Leave out the lines before the one with "Viewport: 550px width, 687px height."; output that line and all remaining lines of the records exactly.
————————
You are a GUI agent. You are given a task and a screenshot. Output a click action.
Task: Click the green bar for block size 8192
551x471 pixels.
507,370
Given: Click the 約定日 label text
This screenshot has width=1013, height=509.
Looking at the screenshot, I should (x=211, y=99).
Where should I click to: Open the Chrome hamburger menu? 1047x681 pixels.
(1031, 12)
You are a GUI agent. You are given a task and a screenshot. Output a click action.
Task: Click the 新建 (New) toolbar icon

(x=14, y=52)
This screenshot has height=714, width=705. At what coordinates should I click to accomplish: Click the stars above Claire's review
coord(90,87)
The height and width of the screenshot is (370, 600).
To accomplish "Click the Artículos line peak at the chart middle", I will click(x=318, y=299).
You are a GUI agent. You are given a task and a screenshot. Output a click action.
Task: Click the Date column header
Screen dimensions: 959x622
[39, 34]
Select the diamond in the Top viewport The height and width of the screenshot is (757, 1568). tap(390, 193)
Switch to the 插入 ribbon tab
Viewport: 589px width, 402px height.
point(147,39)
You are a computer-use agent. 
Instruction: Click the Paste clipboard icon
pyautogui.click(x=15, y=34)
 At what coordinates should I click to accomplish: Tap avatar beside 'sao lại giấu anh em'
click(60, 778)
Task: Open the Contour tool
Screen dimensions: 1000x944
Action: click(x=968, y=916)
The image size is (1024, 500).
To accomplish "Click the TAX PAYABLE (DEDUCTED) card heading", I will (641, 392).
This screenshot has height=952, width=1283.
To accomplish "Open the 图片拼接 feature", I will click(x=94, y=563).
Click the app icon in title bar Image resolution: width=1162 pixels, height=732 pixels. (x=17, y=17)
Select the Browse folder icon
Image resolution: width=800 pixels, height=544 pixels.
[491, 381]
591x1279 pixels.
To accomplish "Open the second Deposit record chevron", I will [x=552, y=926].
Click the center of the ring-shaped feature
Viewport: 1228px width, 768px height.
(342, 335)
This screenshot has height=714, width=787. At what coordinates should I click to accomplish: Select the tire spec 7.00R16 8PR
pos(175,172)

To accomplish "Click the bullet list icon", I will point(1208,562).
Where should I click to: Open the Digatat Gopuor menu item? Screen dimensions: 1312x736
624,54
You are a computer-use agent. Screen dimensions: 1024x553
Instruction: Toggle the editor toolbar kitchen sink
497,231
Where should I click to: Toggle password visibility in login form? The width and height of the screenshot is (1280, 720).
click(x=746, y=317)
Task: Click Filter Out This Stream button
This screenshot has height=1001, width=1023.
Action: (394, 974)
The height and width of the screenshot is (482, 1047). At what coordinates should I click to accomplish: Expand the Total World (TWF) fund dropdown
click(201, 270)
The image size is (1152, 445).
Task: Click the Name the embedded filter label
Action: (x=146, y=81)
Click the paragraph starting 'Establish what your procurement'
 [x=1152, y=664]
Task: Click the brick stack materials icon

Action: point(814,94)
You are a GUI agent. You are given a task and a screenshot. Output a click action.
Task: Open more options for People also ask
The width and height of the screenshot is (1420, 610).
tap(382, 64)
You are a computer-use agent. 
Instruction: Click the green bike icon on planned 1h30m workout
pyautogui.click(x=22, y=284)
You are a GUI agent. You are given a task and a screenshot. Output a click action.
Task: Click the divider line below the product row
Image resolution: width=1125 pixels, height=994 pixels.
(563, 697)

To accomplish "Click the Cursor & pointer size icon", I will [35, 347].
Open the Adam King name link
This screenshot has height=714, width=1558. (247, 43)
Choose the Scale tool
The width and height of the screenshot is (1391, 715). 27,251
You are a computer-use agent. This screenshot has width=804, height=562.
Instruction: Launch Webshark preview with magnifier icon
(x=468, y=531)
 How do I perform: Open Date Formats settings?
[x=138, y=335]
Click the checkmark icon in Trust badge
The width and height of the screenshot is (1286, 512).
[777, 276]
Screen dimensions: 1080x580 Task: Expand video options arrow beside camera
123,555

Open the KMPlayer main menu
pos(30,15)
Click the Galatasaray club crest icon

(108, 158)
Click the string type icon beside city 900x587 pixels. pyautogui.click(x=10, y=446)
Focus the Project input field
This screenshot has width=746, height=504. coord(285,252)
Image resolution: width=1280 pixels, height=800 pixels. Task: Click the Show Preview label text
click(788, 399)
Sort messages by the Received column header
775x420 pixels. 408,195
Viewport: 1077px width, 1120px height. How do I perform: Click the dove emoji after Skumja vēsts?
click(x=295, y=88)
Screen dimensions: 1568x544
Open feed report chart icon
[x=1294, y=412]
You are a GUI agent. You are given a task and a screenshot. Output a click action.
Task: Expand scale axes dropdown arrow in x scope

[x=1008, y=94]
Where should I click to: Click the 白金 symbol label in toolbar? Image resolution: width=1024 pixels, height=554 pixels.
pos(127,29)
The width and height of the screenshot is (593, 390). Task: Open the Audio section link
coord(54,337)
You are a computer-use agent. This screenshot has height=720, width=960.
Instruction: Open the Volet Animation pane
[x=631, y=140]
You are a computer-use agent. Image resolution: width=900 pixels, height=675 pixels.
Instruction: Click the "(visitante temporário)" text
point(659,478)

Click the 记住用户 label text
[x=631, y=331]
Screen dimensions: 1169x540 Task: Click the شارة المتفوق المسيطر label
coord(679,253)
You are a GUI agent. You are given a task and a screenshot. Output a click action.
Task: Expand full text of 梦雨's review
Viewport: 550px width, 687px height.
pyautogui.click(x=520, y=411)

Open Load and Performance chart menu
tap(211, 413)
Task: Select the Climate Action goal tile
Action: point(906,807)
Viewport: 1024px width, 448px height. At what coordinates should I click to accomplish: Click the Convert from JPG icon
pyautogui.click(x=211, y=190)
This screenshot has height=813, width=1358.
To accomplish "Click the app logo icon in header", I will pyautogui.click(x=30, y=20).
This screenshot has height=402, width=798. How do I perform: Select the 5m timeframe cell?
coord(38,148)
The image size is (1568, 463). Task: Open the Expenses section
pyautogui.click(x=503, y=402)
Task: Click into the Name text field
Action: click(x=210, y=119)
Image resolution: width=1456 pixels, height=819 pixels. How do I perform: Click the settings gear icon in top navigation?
————————
--- WRITTEN RESPONSE ---
Viewport: 550px width, 687px height.
pyautogui.click(x=520, y=411)

Open Load and Performance chart menu
tap(211, 413)
Task: Select the Climate Action goal tile
Action: point(906,807)
Viewport: 1024px width, 448px height. At what coordinates should I click to accomplish: Click the Convert from JPG icon
pyautogui.click(x=211, y=190)
This screenshot has height=813, width=1358.
To accomplish "Click the app logo icon in header", I will pyautogui.click(x=30, y=20).
This screenshot has height=402, width=798. How do I perform: Select the 5m timeframe cell?
coord(38,148)
The image size is (1568, 463). Task: Open the Expenses section
pyautogui.click(x=503, y=402)
Task: Click into the Name text field
Action: click(x=210, y=119)
Image resolution: width=1456 pixels, height=819 pixels. How do I perform: Click the settings gear icon in top navigation?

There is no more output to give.